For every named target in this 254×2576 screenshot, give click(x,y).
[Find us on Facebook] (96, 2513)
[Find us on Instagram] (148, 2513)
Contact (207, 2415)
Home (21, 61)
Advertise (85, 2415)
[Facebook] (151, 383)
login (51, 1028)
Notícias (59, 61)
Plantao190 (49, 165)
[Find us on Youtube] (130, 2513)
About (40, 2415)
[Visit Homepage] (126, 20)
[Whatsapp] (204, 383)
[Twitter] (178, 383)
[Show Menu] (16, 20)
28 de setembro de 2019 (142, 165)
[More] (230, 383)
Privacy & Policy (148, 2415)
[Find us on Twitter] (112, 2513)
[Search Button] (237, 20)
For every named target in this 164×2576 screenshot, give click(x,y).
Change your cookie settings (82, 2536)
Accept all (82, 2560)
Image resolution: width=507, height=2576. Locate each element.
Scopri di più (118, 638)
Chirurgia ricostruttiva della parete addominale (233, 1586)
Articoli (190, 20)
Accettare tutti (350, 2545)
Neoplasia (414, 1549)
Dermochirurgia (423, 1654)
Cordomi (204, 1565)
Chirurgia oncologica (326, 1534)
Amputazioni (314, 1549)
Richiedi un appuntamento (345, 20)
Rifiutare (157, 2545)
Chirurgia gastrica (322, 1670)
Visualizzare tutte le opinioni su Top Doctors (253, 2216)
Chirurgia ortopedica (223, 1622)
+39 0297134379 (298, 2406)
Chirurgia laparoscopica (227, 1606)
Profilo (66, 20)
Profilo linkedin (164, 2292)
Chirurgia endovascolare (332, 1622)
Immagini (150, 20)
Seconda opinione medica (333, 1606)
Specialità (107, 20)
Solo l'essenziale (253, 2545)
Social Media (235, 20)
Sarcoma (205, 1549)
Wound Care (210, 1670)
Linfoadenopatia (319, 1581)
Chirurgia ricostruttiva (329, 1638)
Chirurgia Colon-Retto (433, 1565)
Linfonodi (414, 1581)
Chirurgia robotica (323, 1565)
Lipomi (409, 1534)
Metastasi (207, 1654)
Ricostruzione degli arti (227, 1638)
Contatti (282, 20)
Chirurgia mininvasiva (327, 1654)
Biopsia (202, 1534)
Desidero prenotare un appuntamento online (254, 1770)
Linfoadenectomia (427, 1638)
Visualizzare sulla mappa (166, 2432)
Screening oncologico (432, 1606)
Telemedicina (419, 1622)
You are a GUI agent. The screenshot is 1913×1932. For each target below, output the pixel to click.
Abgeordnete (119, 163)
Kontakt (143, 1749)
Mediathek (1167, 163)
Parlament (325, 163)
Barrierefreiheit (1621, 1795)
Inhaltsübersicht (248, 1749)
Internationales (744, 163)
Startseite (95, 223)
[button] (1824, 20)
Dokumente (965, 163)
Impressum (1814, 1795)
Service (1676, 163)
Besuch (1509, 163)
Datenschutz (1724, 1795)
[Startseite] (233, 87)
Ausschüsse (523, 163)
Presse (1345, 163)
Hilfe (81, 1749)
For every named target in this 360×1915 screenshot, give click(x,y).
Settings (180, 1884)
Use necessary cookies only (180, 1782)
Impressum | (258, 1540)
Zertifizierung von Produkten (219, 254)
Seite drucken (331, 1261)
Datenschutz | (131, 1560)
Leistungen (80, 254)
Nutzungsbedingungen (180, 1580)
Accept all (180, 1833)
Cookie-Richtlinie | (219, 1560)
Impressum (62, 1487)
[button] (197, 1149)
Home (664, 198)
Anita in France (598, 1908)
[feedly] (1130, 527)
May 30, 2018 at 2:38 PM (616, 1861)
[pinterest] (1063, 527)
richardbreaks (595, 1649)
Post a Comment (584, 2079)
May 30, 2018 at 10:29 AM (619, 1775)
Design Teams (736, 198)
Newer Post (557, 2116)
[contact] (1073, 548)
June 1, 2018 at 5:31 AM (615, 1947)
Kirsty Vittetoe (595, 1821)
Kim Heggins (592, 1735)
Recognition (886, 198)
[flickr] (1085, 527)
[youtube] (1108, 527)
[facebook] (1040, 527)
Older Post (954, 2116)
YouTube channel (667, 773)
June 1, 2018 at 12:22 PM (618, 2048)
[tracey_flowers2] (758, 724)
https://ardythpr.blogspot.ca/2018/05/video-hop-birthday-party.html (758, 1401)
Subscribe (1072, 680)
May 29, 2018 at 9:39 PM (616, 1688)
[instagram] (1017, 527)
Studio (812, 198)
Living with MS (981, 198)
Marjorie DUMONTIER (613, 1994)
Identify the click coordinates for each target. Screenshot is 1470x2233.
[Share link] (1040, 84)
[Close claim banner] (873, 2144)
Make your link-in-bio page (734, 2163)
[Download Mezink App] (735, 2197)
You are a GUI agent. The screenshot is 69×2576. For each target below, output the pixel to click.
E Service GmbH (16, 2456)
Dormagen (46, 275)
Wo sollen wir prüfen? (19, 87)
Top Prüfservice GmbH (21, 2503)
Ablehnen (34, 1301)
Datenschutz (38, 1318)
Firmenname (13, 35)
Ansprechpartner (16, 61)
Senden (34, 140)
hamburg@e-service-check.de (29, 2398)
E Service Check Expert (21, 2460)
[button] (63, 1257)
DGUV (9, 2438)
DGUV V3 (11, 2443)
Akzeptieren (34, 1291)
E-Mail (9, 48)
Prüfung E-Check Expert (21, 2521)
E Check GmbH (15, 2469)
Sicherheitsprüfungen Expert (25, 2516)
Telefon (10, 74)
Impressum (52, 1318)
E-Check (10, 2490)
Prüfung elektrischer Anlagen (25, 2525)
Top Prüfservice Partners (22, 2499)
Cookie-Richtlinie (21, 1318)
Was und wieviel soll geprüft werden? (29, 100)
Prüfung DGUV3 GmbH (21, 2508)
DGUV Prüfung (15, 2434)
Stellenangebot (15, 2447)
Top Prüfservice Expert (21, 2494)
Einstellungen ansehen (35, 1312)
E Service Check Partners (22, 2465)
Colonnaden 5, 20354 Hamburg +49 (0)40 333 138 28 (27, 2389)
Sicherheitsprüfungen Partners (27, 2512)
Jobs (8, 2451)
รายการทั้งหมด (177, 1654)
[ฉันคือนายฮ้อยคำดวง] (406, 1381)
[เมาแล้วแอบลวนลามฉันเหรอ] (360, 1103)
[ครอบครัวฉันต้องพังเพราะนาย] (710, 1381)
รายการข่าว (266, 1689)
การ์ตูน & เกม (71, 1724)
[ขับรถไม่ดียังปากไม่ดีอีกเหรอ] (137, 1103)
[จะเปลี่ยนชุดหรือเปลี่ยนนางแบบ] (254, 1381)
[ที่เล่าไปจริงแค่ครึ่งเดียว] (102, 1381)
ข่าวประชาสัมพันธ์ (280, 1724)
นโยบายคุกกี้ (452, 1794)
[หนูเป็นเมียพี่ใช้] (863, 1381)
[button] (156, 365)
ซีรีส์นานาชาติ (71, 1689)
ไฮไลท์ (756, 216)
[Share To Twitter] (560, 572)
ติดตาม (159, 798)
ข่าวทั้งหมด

____

__ACTIVITY__
From the line that has "Prüfung E-Check Expert (21, 2521)" through the line that has "[จะเปลี่ยนชุดหรือเปลี่ยนนางแบบ] (254, 1381)", copy every line exactly as it appears above, and leave out all others.

__ANSWER BOX__
Prüfung E-Check Expert (21, 2521)
E Check GmbH (15, 2469)
Sicherheitsprüfungen Expert (25, 2516)
Telefon (10, 74)
Impressum (52, 1318)
E-Check (10, 2490)
Prüfung elektrischer Anlagen (25, 2525)
Top Prüfservice Partners (22, 2499)
Cookie-Richtlinie (21, 1318)
Was und wieviel soll geprüft werden? (29, 100)
Prüfung DGUV3 GmbH (21, 2508)
DGUV Prüfung (15, 2434)
Stellenangebot (15, 2447)
Top Prüfservice Expert (21, 2494)
Einstellungen ansehen (35, 1312)
E Service Check Partners (22, 2465)
Colonnaden 5, 20354 Hamburg +49 (0)40 333 138 28 (27, 2389)
Sicherheitsprüfungen Partners (27, 2512)
Jobs (8, 2451)
รายการทั้งหมด (177, 1654)
[ฉันคือนายฮ้อยคำดวง] (406, 1381)
[เมาแล้วแอบลวนลามฉันเหรอ] (360, 1103)
[ครอบครัวฉันต้องพังเพราะนาย] (710, 1381)
รายการข่าว (266, 1689)
การ์ตูน & เกม (71, 1724)
[ขับรถไม่ดียังปากไม่ดีอีกเหรอ] (137, 1103)
[จะเปลี่ยนชุดหรือเปลี่ยนนางแบบ] (254, 1381)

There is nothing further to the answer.